**Task item:**
Under this line is a listing; return exactly the lines starting at the one with "Instruction: Click VIP" and running down to the one with "Where should I", and leave out its pictures.

**Given records:**
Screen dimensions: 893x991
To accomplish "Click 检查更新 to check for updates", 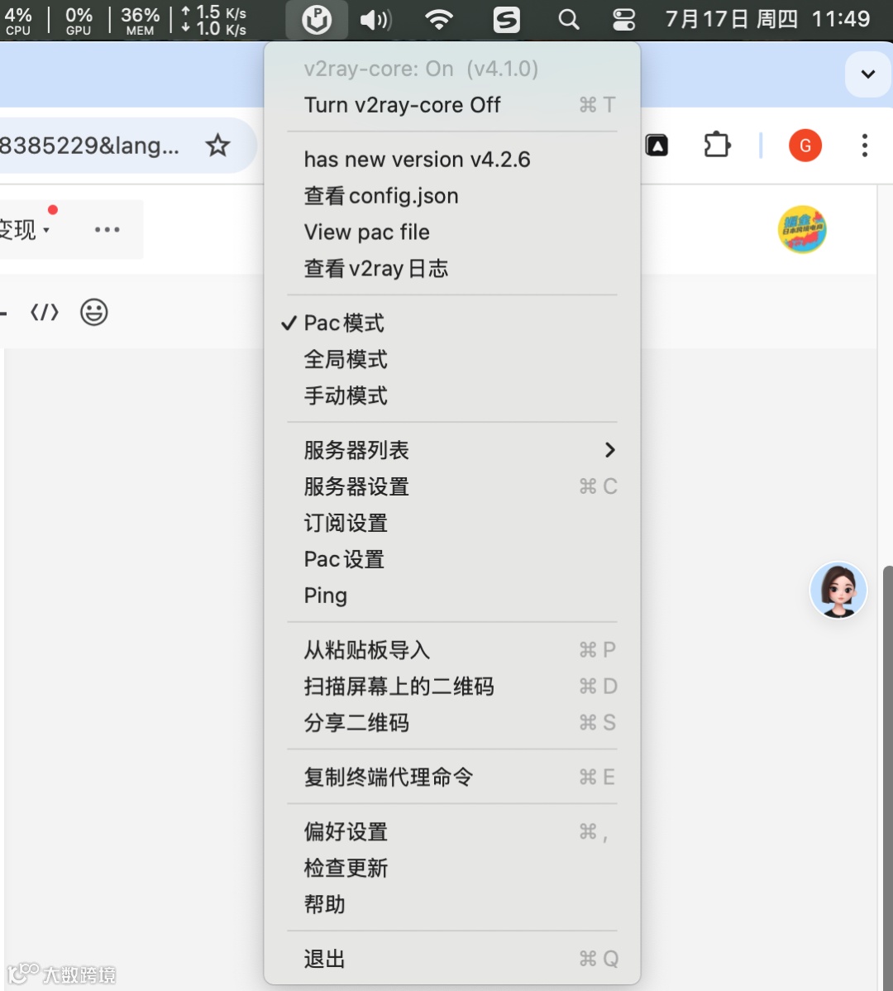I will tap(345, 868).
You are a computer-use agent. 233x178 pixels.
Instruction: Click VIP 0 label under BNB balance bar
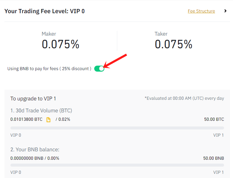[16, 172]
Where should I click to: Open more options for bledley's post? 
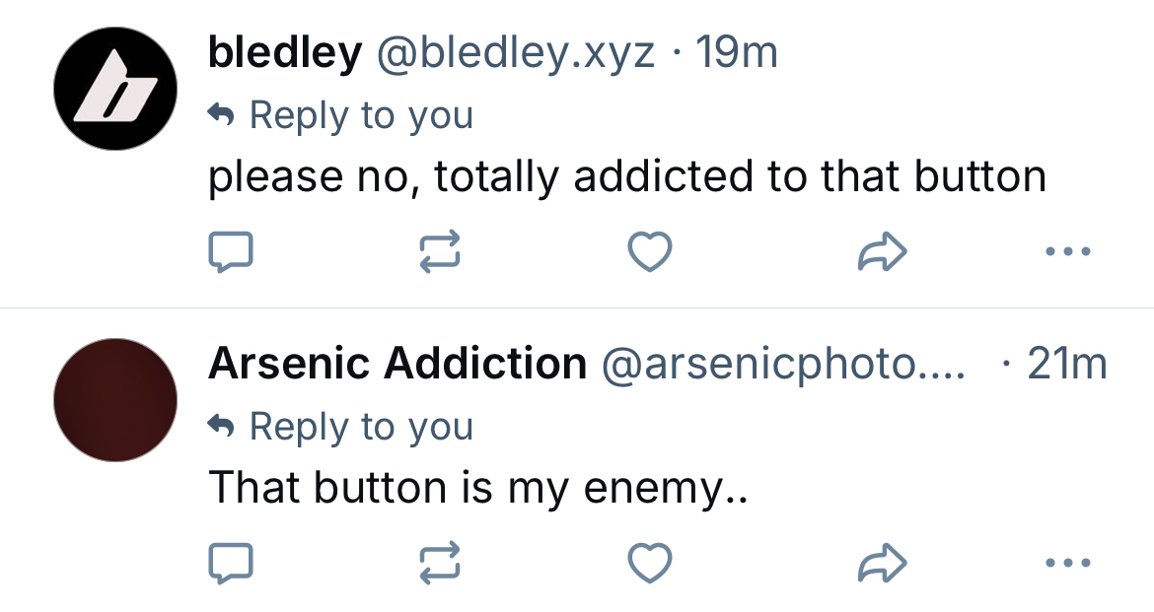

---

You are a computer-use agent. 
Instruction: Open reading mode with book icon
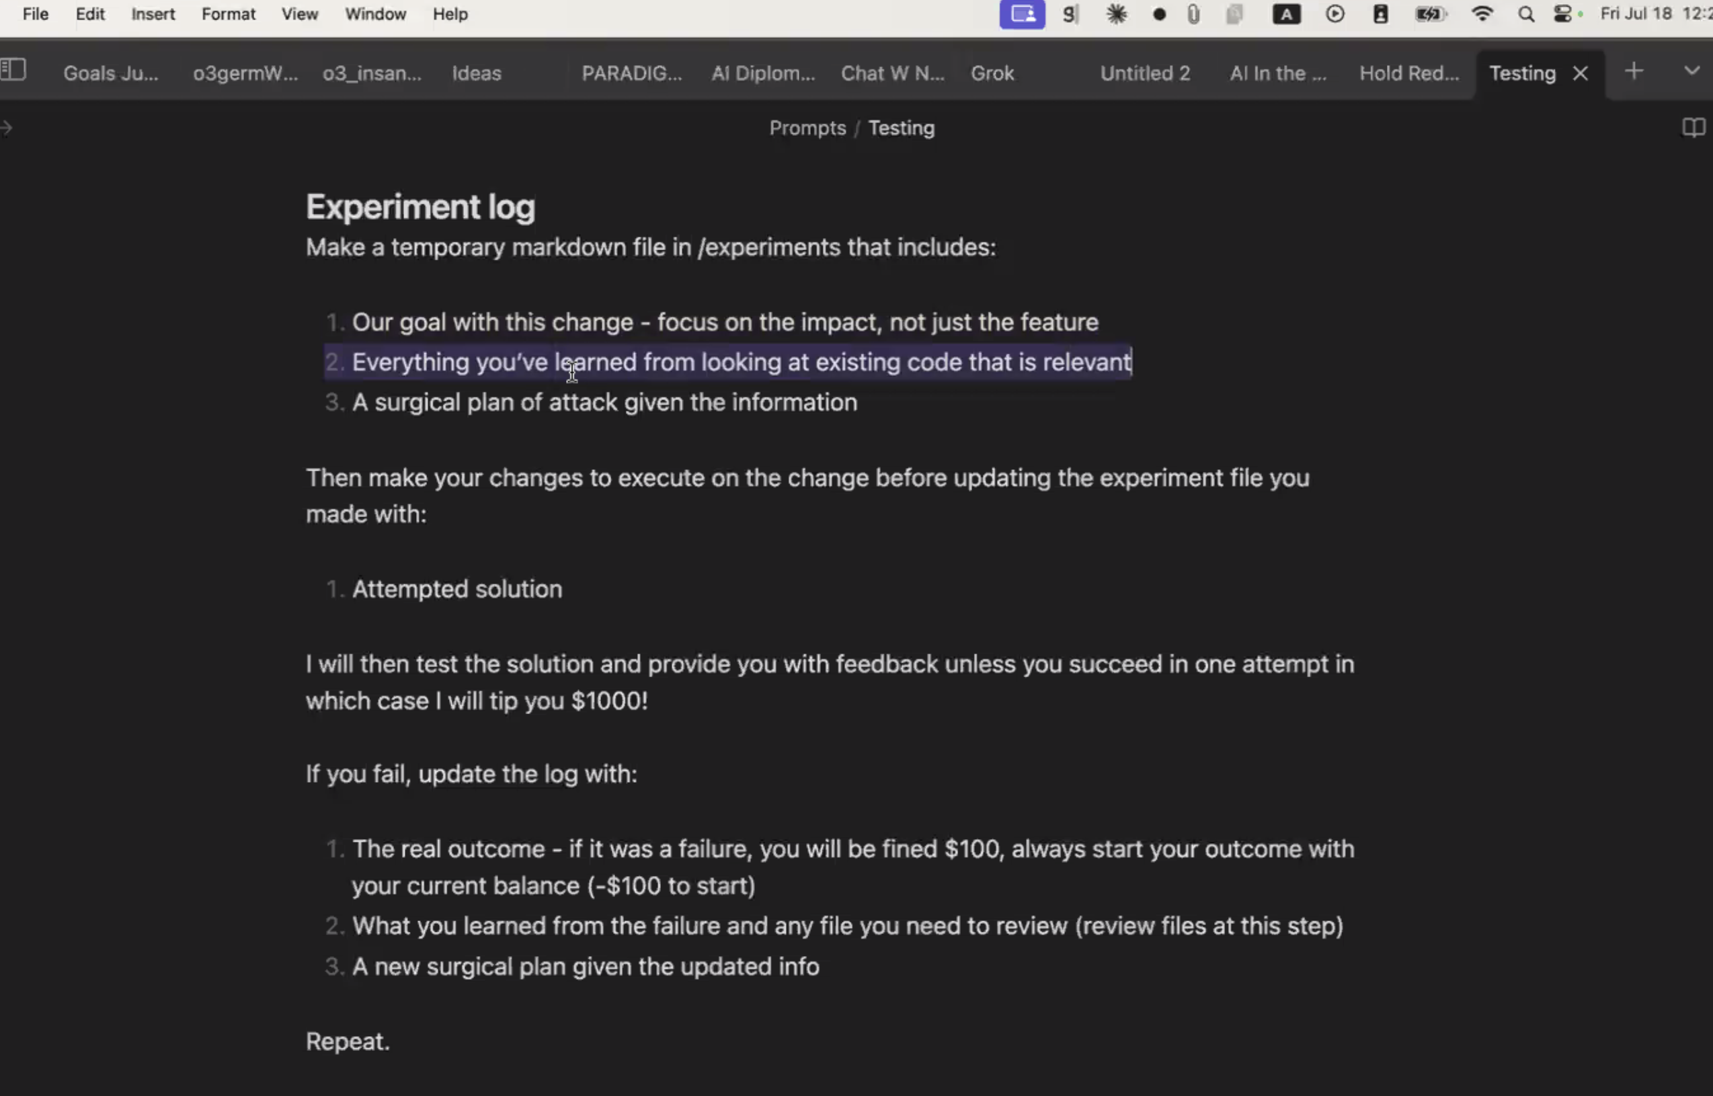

...

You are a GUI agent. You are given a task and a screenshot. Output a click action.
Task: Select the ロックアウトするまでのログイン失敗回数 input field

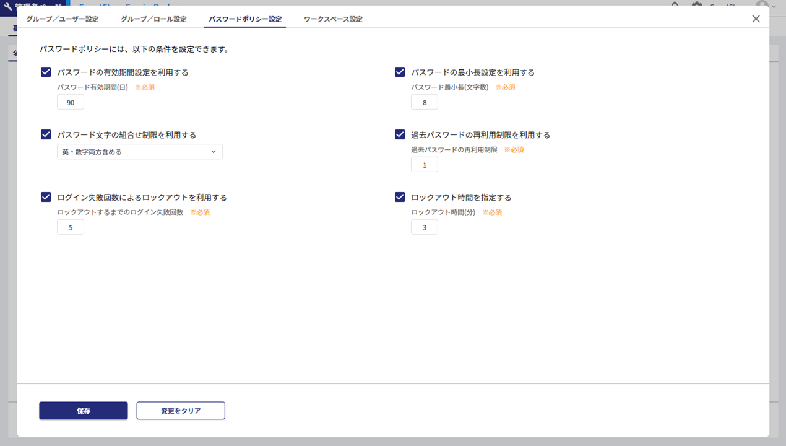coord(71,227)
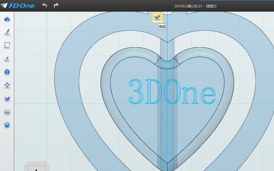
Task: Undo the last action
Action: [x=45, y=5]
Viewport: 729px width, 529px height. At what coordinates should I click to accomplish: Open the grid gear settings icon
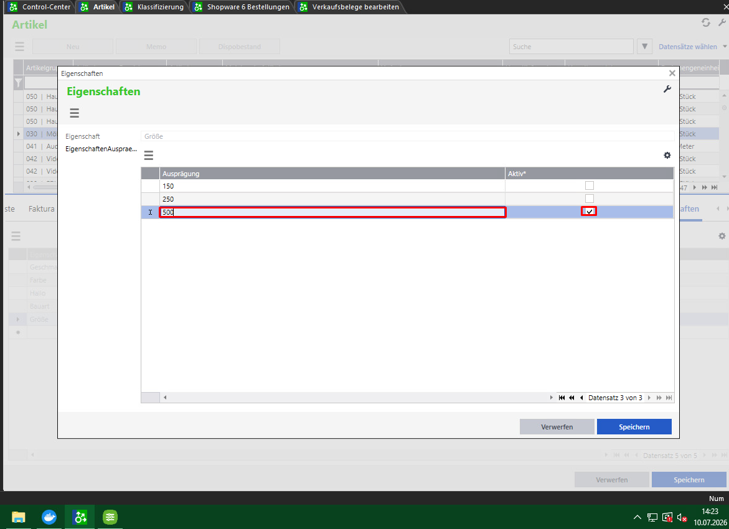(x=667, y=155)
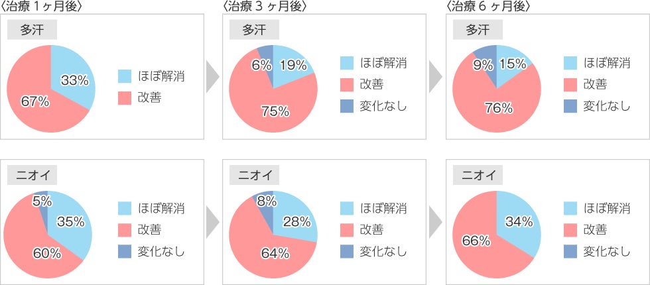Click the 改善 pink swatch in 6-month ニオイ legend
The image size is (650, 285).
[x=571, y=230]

**Result for this exercise:**
Instruction: Click VIP 0 label under BNB balance bar
[16, 172]
Where should I click to: Open more options for bledley's post? 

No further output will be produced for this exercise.